━━ Dataset excerpts ━━

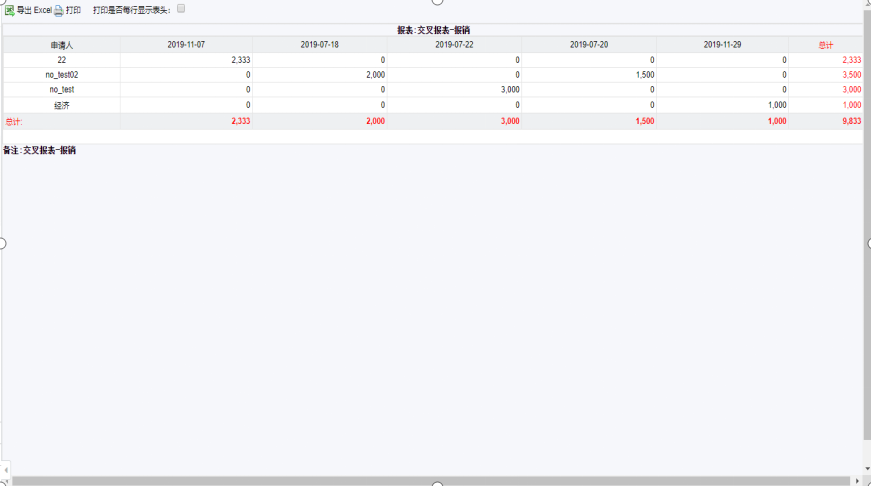
Task: Select the 经济 applicant row
Action: (x=62, y=105)
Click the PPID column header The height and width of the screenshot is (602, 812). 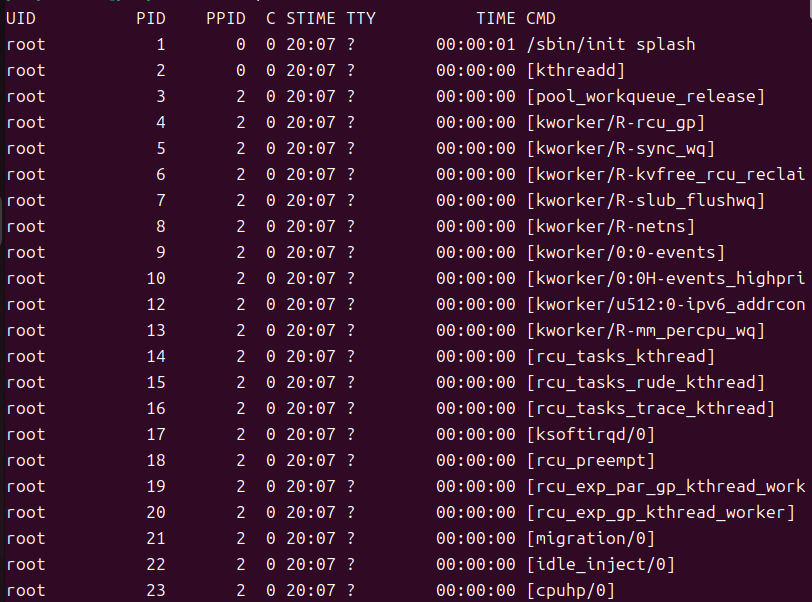point(225,18)
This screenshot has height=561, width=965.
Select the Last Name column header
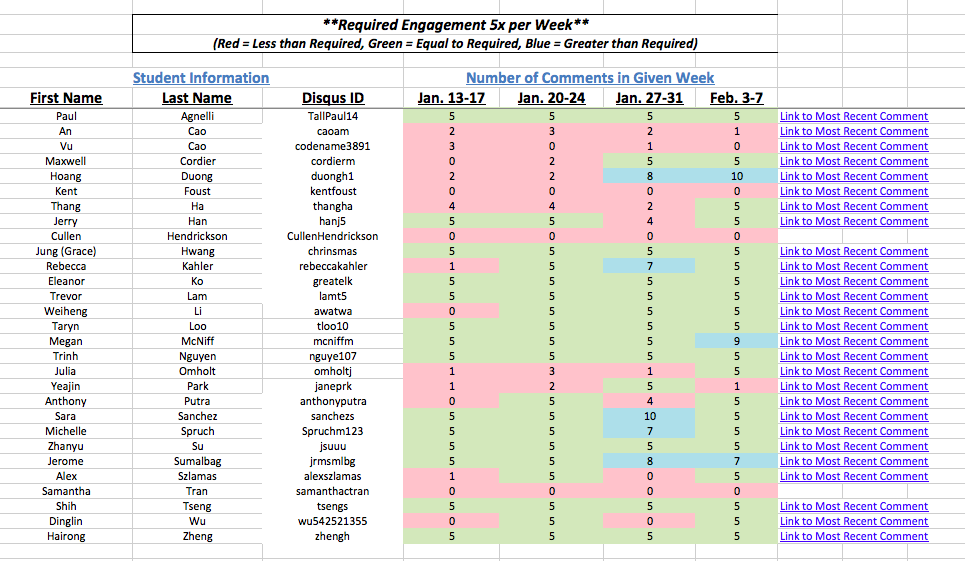point(197,98)
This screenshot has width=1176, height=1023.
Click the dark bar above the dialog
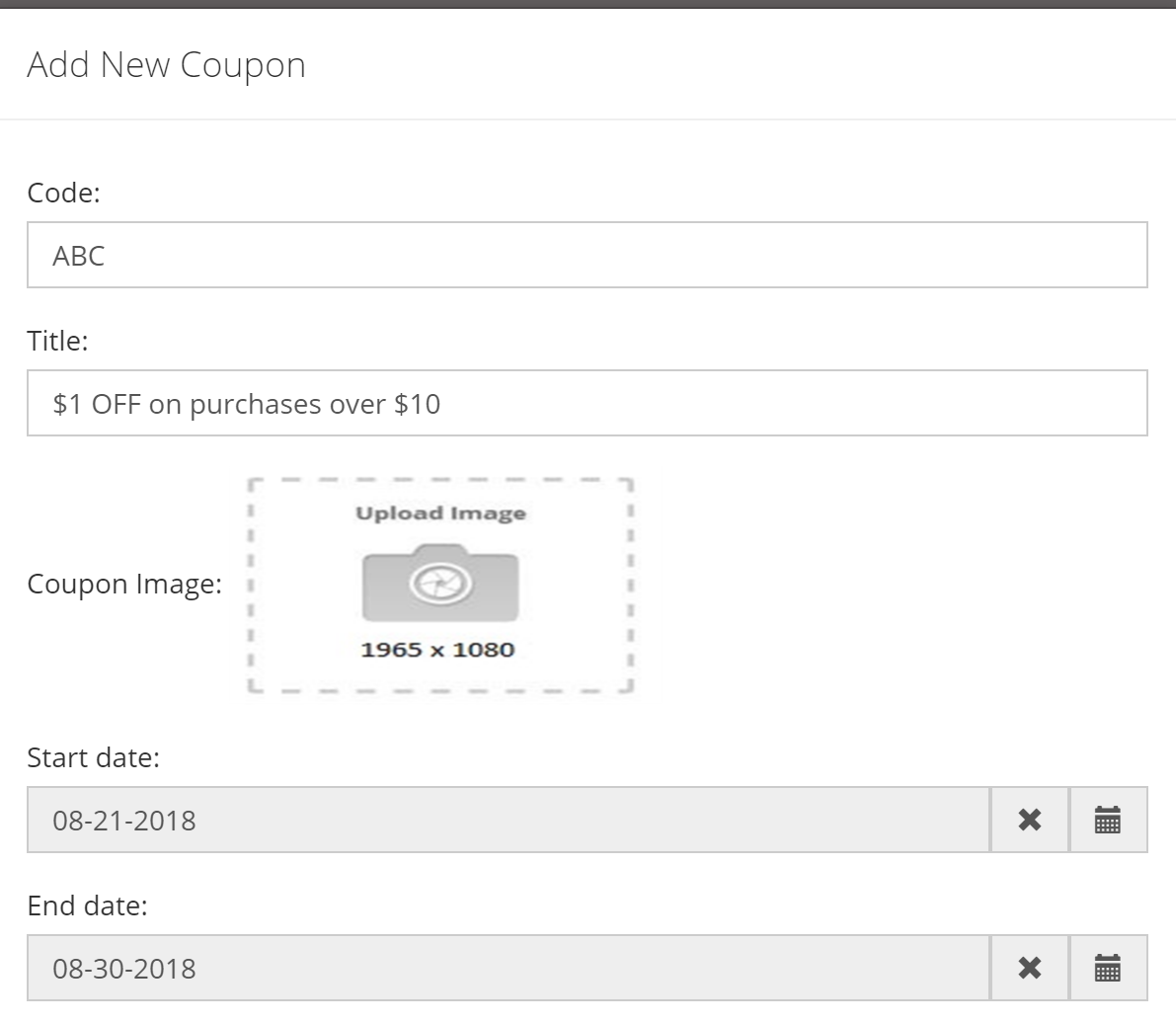pyautogui.click(x=588, y=4)
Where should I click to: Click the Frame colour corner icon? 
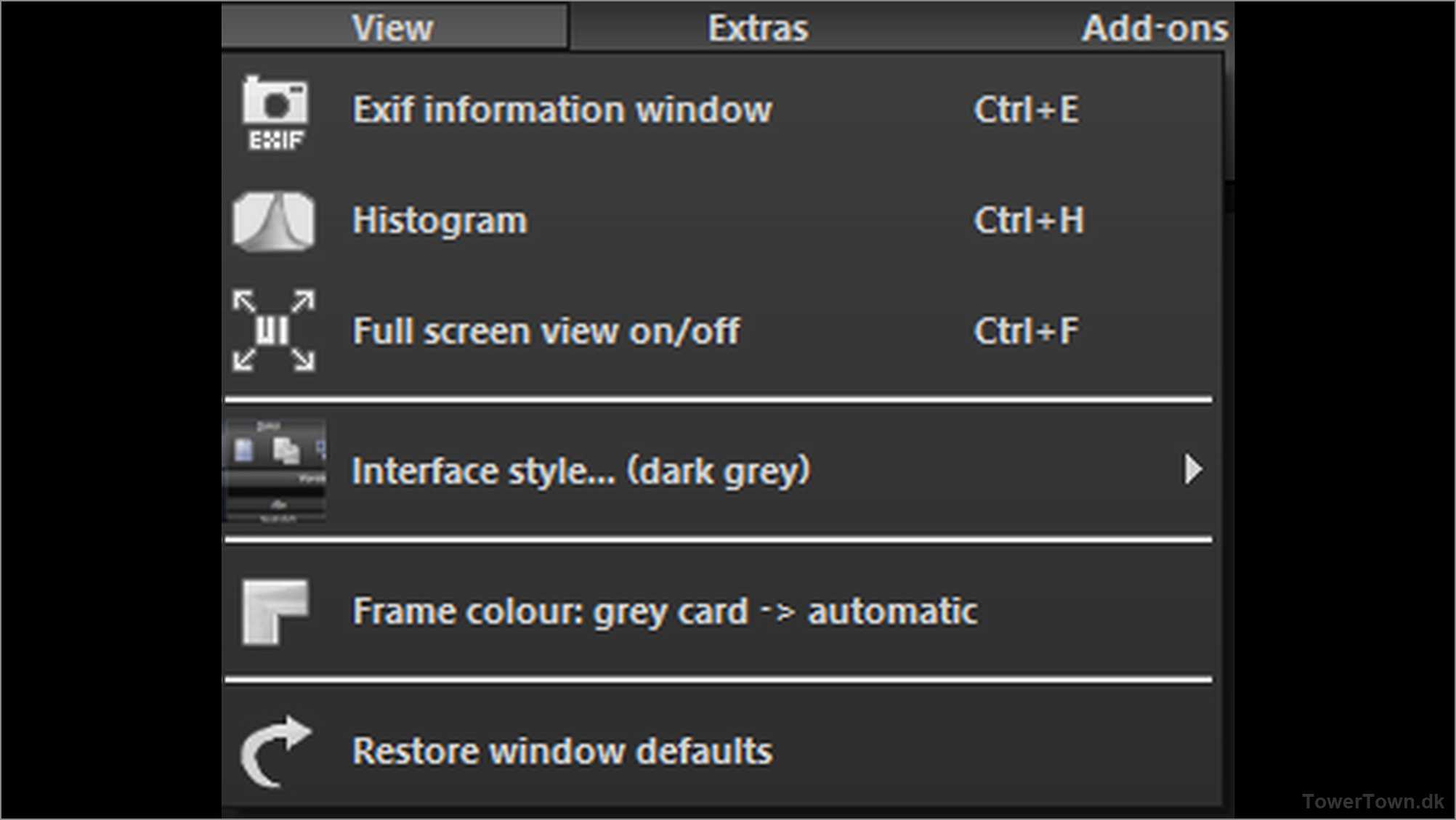coord(274,611)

━━━

Reproduce the items starting at the line that has "Where should I" and stopping at the end of the items, with "corner icon" replaced by "swatch" and everything else unchanged. Leave out the pictures.

Where should I click to: Click the Frame colour swatch? 
coord(274,611)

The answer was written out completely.